> _Excerpt_
☆ ☆ ☆

Also see the following authorities: 2 Roberts Federal Liabilities of Carriers (2d Ed.) § 833; Chicago, R.I. P.R. Co. v. Ward, 252 U.S. 18, 40 S. Ct. 275, 64 L. Ed. 430; Erie R. Co. v. Purucker, Adm'x, 244 U.S. 320, 37 S. Ct. 629, 61 L. Ed. 1166.

"In Southern Ry. Co. v. Gadd [C.C.A.] 207 F. 277 (decided May 6, 1913), we held that even at common law the employee did not assume the risk of the employer's negligence from an unusual and unexpected method of operation; that is to say, not incidental to the ordinary method. Evidence that the work was being done at the time in question `in the usual and ordinary way' was not evidence that negligent conduct such as charged in this case was the usual and ordinary method of doing the business. The natural inference would be that such negligence of a fellow trucker was outside the usual and expected. The risk of such negligence was not, in our opinion, assumed by decedent, and this without reference to any construction of the Employers' Liability Act. The defendant's requests based upon the theory of such assumption of risk were, we think, properly refused, as not supported by a proper construction of the testimony in that respect." Illinois Cent. R. Co. v. Porter (C.C.A.) 207 F. 311, 315; Seaboard Air Lines Ry. v. Horton, 233 U.S. 492, 34 S. Ct. 635, 58 L. Ed. 1062, L.R.A. 1915C, 1, Ann.Cas. 1915B, 475.

"It is contended that the state court erred in permitting a recovery under the Federal statute for the reason that the injury resulted from Skaggs' own act, or from an act in which he participated. The company, it is said, `cannot be negligent to an employee whose failure of duty and neglect produced the dangerous condition.' It may be taken for granted that the statute does not contemplate a recovery by an employee for the consequences of action exclusively his own; that is, where his injury does not result in whole or in part from the negligence of any of the officers, agents, or employees of the employing carrier, or by reason of any defect or insufficiency, due to its negligence, in its property or equipment. April 22, 1908, 35 St. 65. But, on the other hand, it cannot be said that there can be no recovery simply because the injured employee participated in the act which caused the injury. The inquiry must be whether there is neglect on the part of the employing carrier, and, if the injury to one employee resulted `in whole or in part' from the negligence of any of its other employees, it is liable under the express terms of the act. That is, the statute abolished the fellow-servant rule. If the injury was due to the neglect of a co-employee in the *Page 88 performance of his duty, that neglect must be attributed to the employer; and if the injured employee was himself guilty of negligence contributing to the injury, the statute expressly provides that it `shall not bar a recovery, but the damages shall be diminished by the jury in proportion to the amount of negligence attributable to such employee.'" Illinois Cent. R. Co. v. Skaggs, 240 U.S. 66, 36 S. Ct. 249, 250, 60 L. Ed. 528.

☆ ☆ ☆

(Items listed in a dataset)
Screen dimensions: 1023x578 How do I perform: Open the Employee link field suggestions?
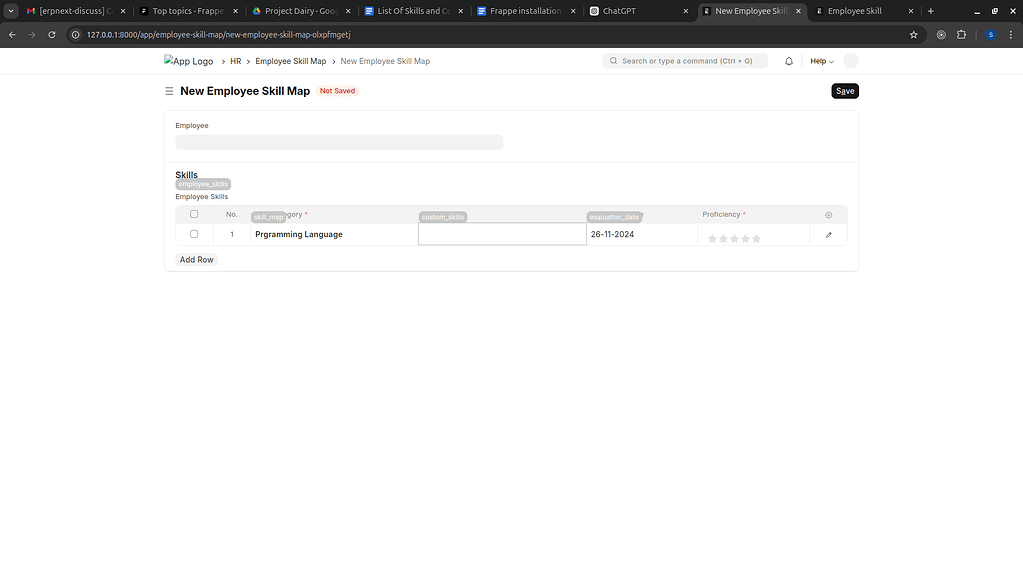[338, 142]
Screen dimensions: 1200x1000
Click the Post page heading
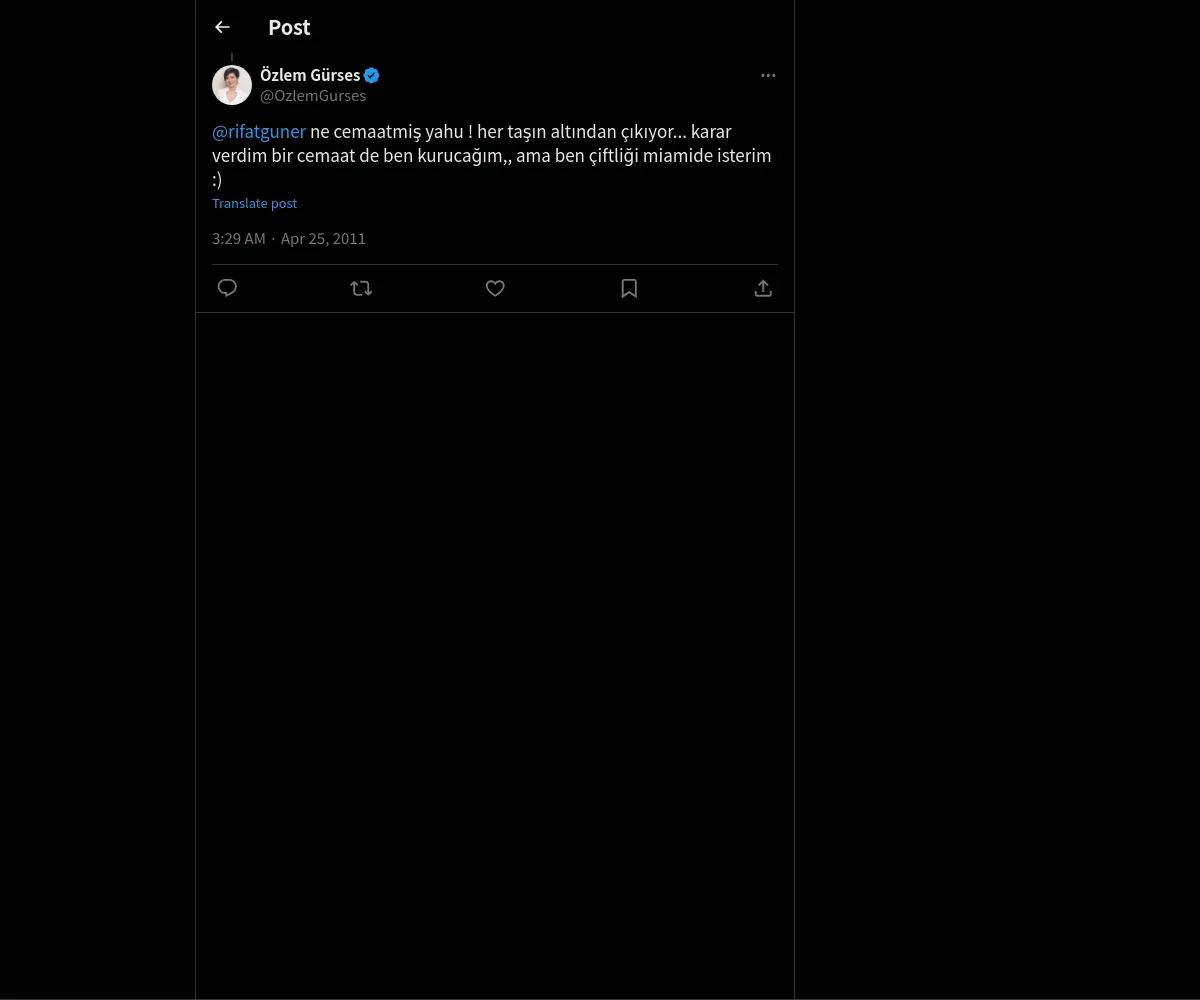pos(289,27)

☆ ☆ ☆

> _Task prompt_
Copy the part of the excerpt between "Also see the" and "L. Ed. 1166.", inclusive, and rename "authorities" to "sources" throughout. The items are not needed for anything here.

> _Task output_
Also see the following sources: 2 Roberts Federal Liabilities of Carriers (2d Ed.) § 833; Chicago, R.I. P.R. Co. v. Ward, 252 U.S. 18, 40 S. Ct. 275, 64 L. Ed. 430; Erie R. Co. v. Purucker, Adm'x, 244 U.S. 320, 37 S. Ct. 629, 61 L. Ed. 1166.